■ Problem description ■
Reproduce the records below word for word, without the pictures.

··· Available data ···

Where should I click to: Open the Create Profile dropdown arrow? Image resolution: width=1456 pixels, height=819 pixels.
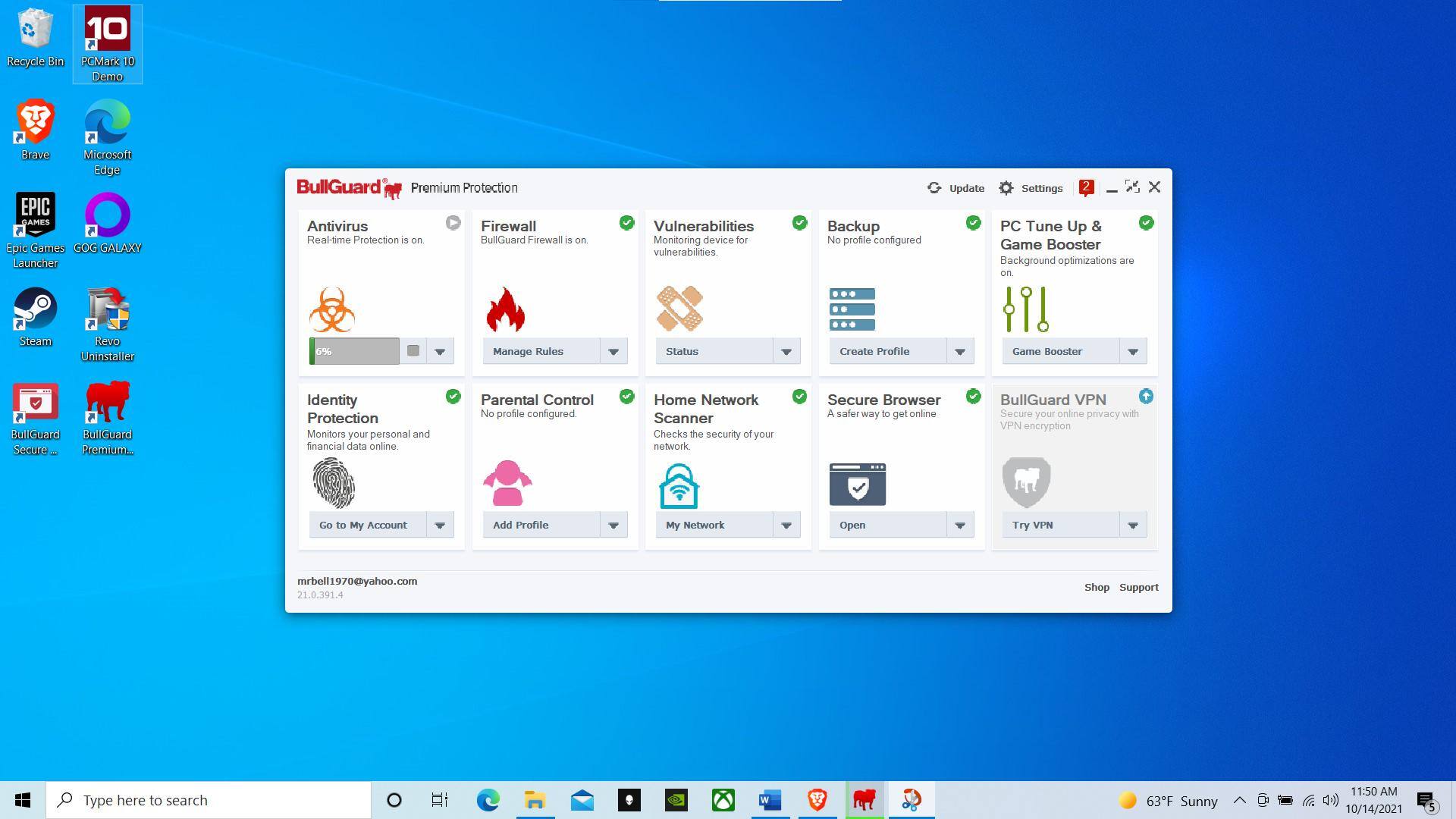tap(960, 352)
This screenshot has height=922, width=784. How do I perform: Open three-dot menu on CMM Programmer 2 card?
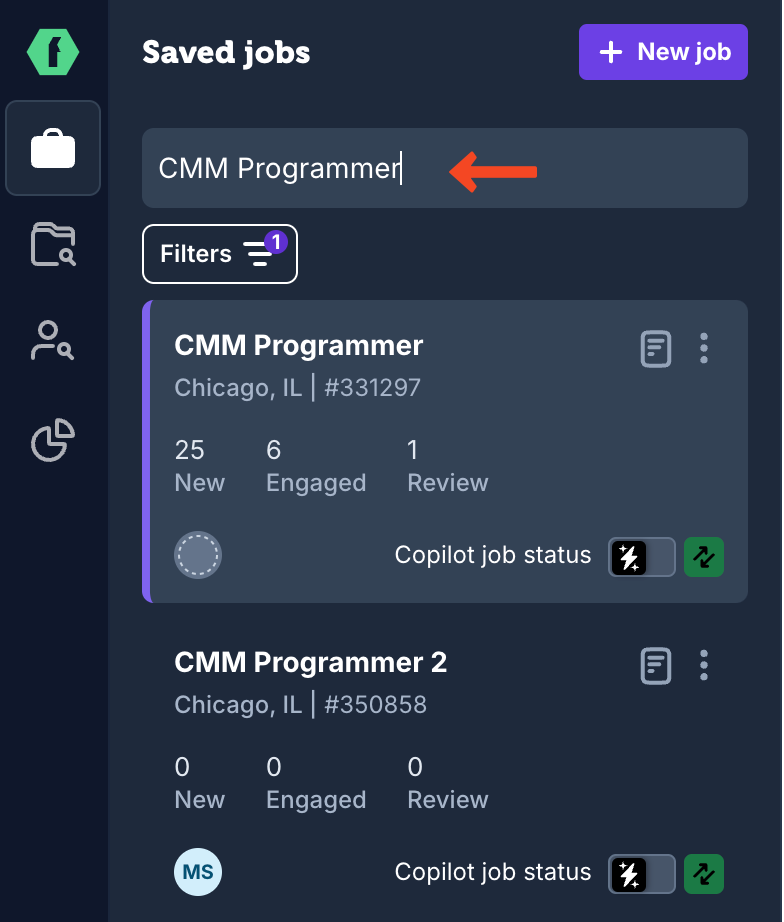(704, 666)
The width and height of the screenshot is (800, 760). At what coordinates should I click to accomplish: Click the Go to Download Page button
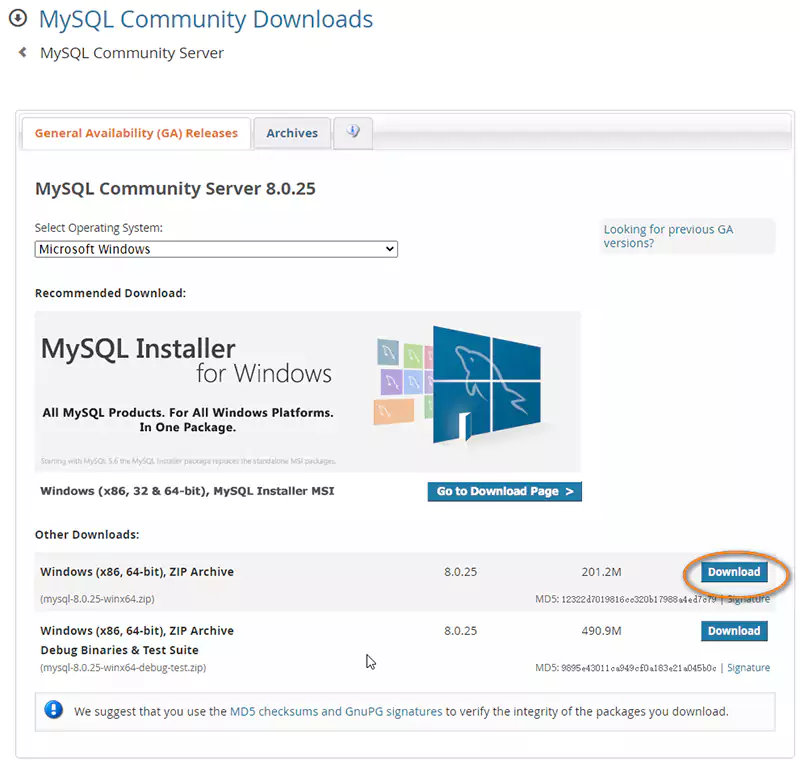click(504, 491)
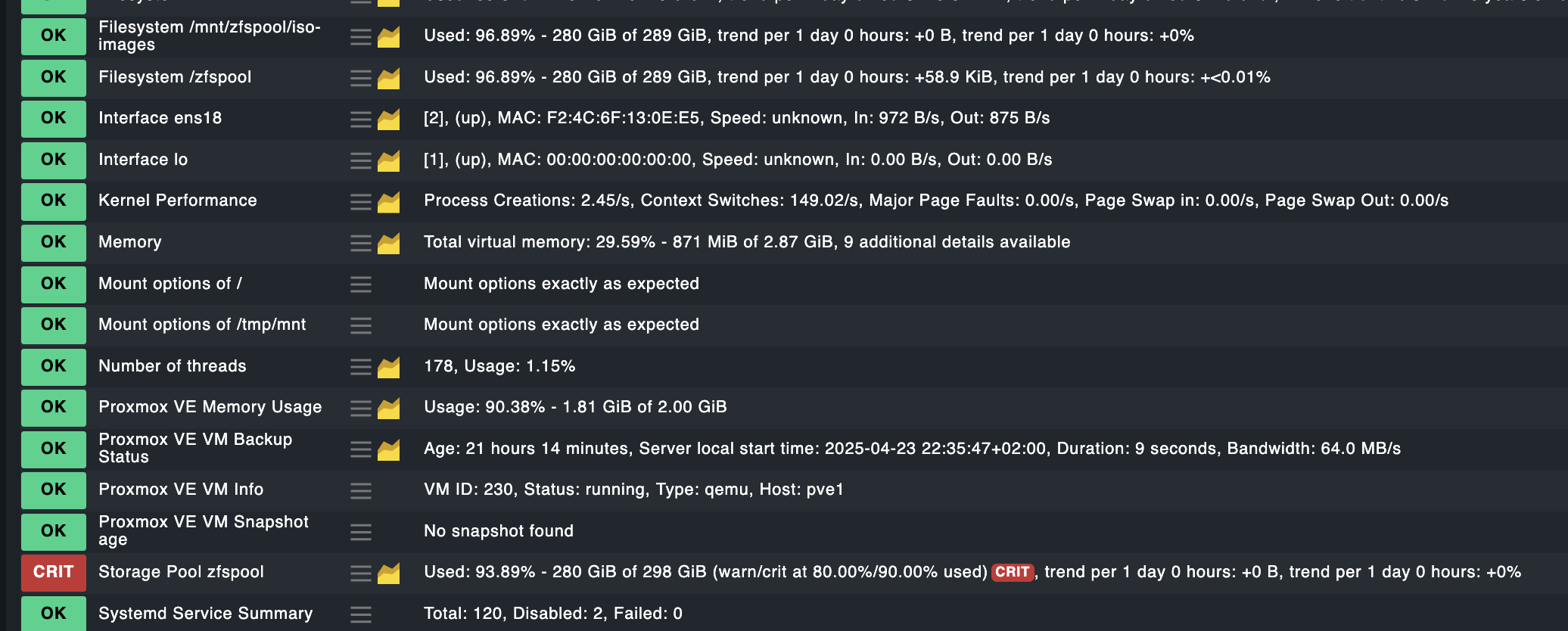This screenshot has height=631, width=1568.
Task: Open Filesystem /mnt/zfspool/iso-images service
Action: (x=209, y=36)
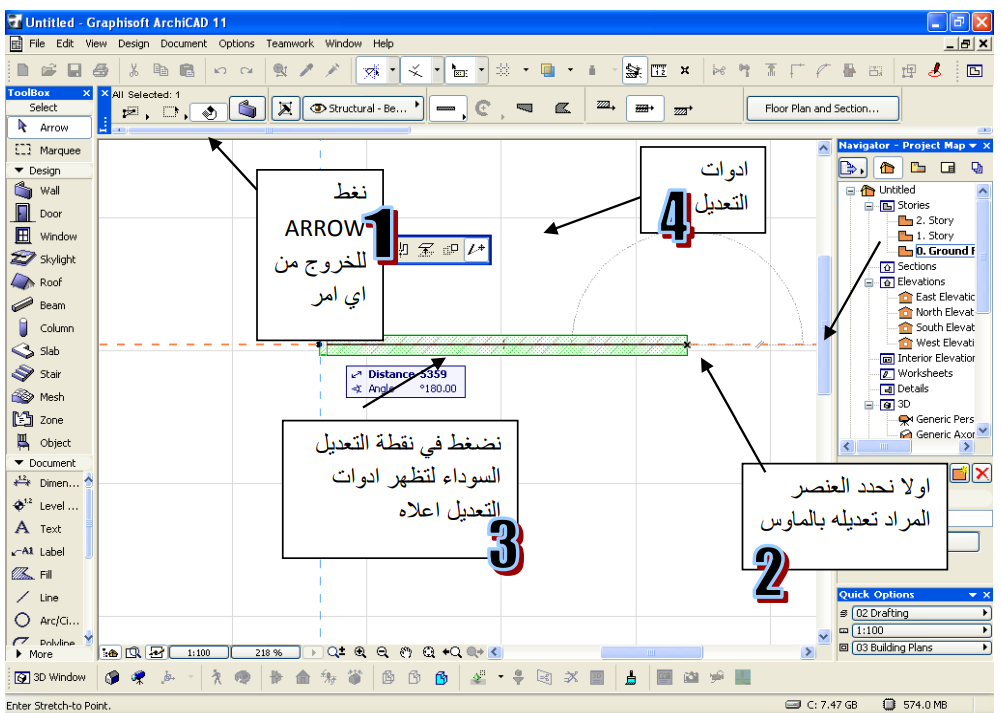Viewport: 1001px width, 713px height.
Task: Open the Teamwork menu
Action: [289, 44]
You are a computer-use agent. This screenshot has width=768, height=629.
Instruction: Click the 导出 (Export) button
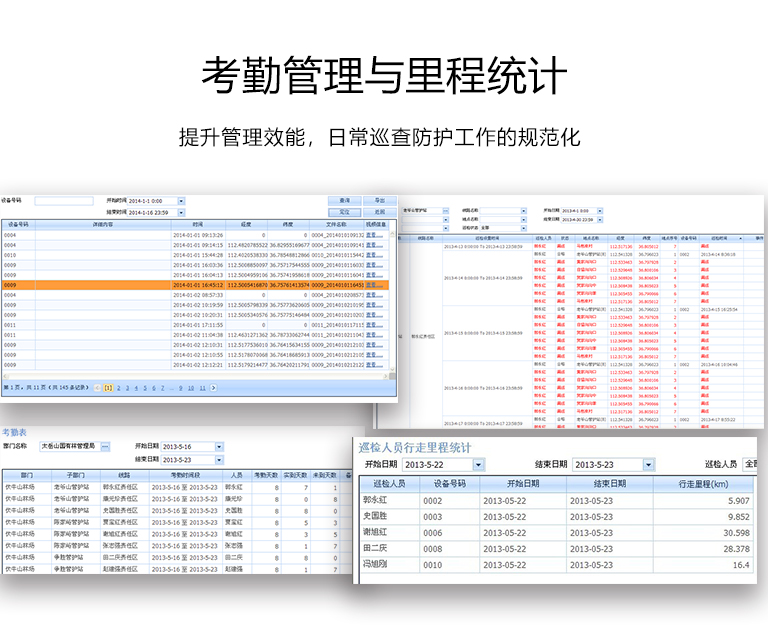pos(379,201)
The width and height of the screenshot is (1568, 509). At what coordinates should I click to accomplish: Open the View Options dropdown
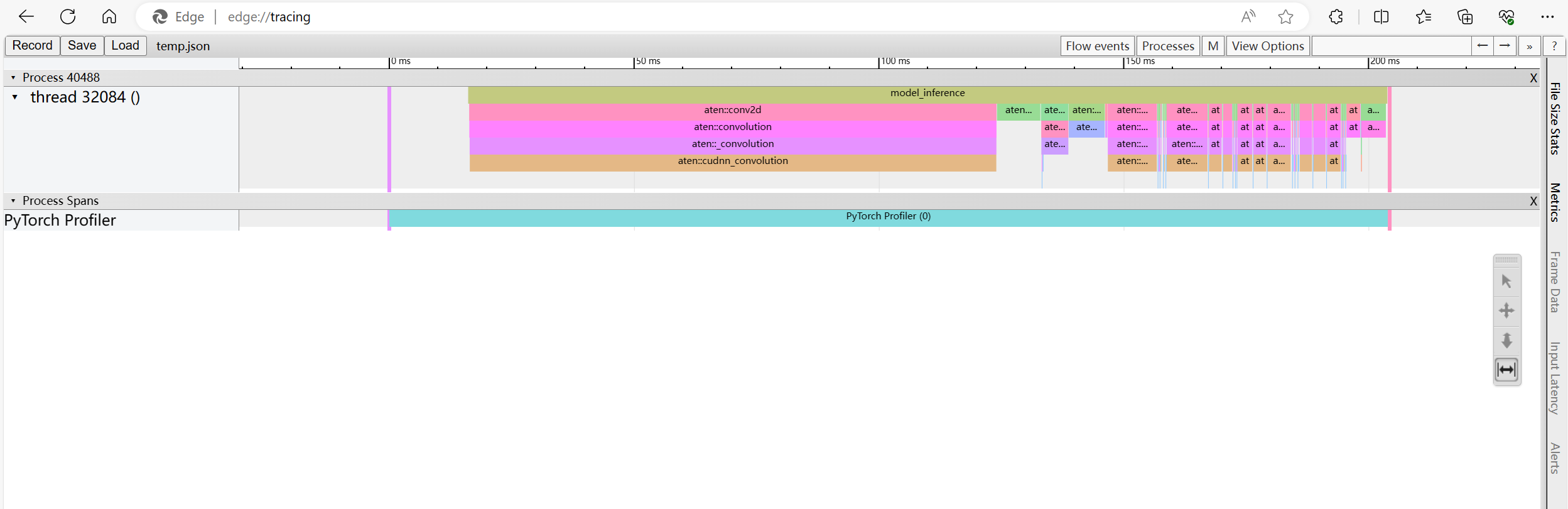pos(1267,46)
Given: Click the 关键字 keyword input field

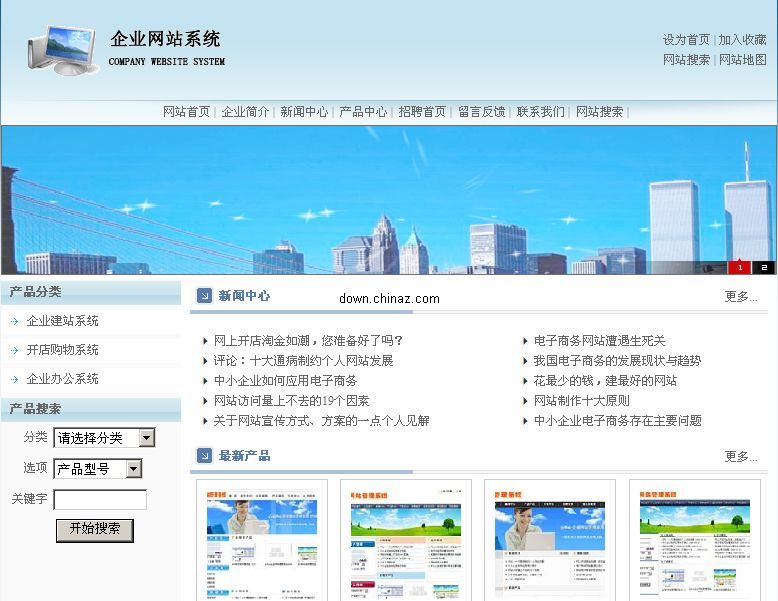Looking at the screenshot, I should pyautogui.click(x=100, y=499).
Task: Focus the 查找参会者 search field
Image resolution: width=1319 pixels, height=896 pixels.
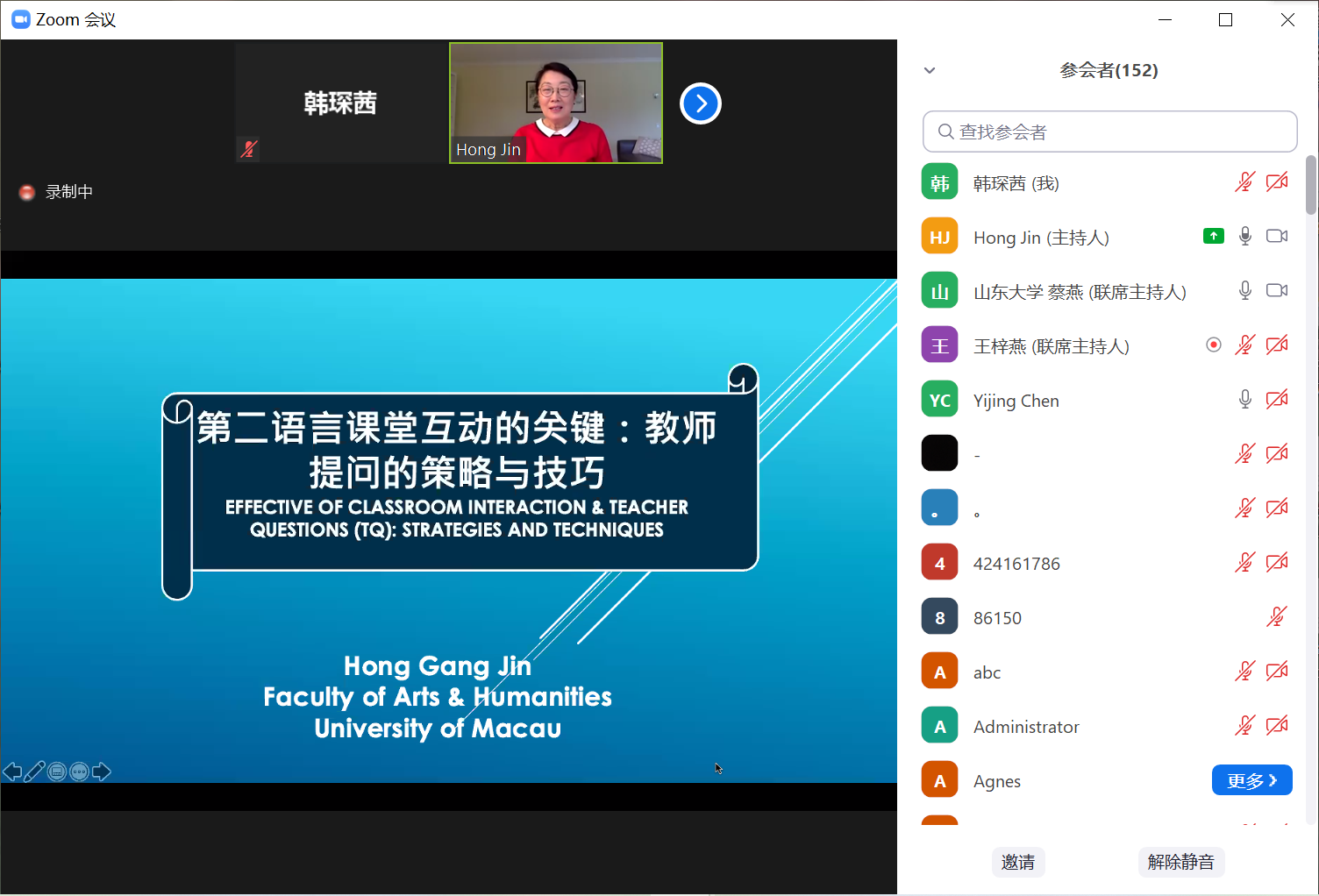Action: [1109, 132]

···

■ Reply ■
Where should I click to: Open the Create Profile dropdown arrow? Image resolution: width=1456 pixels, height=819 pixels.
tap(960, 352)
This screenshot has height=922, width=784. How do I perform: Open three-dot menu on CMM Programmer 2 card?
(704, 666)
The width and height of the screenshot is (800, 760). At what coordinates should I click to accomplish: Click the Go to Download Page button
click(504, 491)
This screenshot has height=631, width=1568.
Task: Open Filesystem /mnt/zfspool/iso-images service
Action: (x=209, y=36)
Viewport: 1001px width, 713px height.
Task: Open the Teamwork menu
Action: [289, 44]
You are a computer-use agent. This screenshot has width=768, height=629.
Instruction: Click the 导出 (Export) button
pos(379,201)
The width and height of the screenshot is (1568, 509). At what coordinates should I click to accomplish: Open the View Options dropdown
pos(1267,46)
Given: Click the 关键字 keyword input field

Looking at the screenshot, I should pyautogui.click(x=100, y=499).
Task: Focus the 查找参会者 search field
Image resolution: width=1319 pixels, height=896 pixels.
Action: [1109, 132]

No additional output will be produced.